START Exercise inputs

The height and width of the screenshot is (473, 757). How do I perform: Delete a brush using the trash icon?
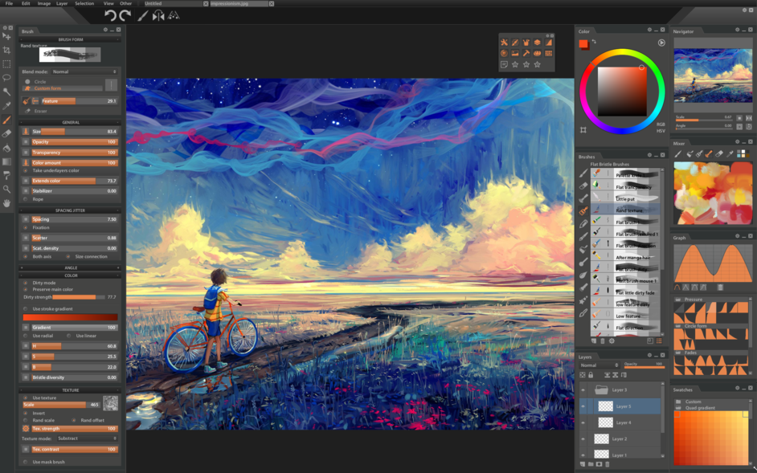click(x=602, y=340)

END Exercise inputs
START Exercise inputs

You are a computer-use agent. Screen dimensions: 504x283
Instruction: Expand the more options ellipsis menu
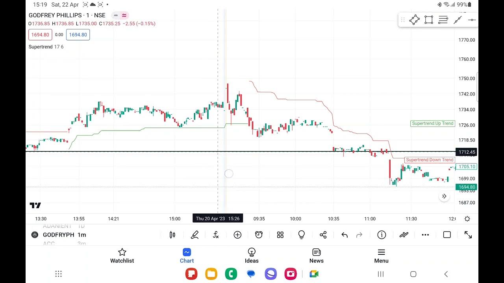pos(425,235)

END Exercise inputs
START Exercise inputs

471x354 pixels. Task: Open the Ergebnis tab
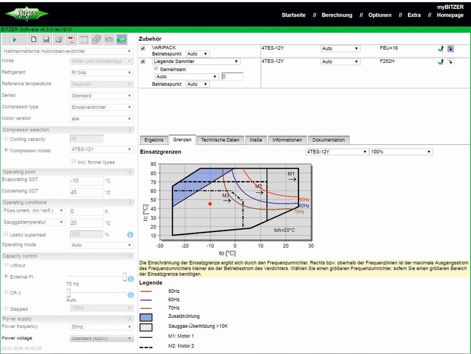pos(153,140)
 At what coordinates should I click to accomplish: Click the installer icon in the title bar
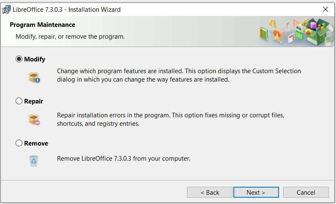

END Exercise inputs

How to complete this task: Give again the lines of the listing above that run from the one with "471x354 pixels. Task: Open the Ergebnis tab" up to and including the one with "At what coordinates". Keep them exact and omit the pictures.

Output of the task:
471x354 pixels. Task: Open the Ergebnis tab
pos(153,140)
 At what coordinates should I click to accomplish: Click the installer icon in the title bar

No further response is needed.